Richard Hoffman, a professor of internal medicine and epidemiology at the University of Iowa Carver College of Medicine in Iowa City, led a team that reviewed survey data that men filled out one, two, five, and 15 years after they were treated for prostate cancer. All 934 men included in the study were 75 or younger when diagnosed, each with localized tumors confined to the prostate gland. Approximately 60% of the men had low-risk prostate cancer that was expected to grow slowly, and the others had riskier cancers. Most of the men (89%) were treated with surgery or radiation.

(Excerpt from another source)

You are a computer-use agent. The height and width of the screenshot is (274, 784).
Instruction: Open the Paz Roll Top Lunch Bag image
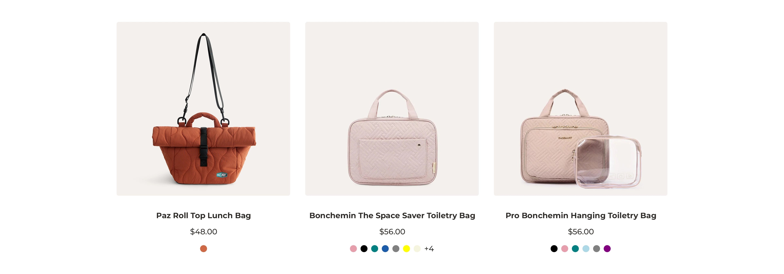tap(203, 109)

The rest were lumped together as having had conservative treatment: either medications to suppress testosterone (a hormone that makes prostate cancer grow faster), or “watchful waiting,” meaning doctors delayed treatment until there was evidence that the cancer was spreading.
Overall, 14.6% of the entire group expressed some treatment regret — 16.6% of the radiation-treated men, 15% of the surgically-treated men, and 8.2% of the men treated conservatively. Among the causes of regret, treatment-related bowel and sexual problems were cited most frequently. Surgically treated men reported the highest rate of significant sexual side effects (39%), while radiation-treated men reported the highest rate of significant bowl problems (15.6%). Remarkably, complaints over urinary incontinence differed little between the groups, ranging from a low of 15.5% for the conservatively-treated men to a high of 17.6% among men treated with radiation.
Results also showed that regret tends to increase with time, suggesting that when initial concerns over surviving prostate cancer wear off, the quality-of-life consequences of treatment become more apparent. Regrets were especially pronounced among men who felt they hadn’t been sufficiently counseled by their doctors before settling on a particular treatment option, and also among men who were preoccupied with changing levels of prostate-specific antigen, a blood test used to monitor cancer’s possible return.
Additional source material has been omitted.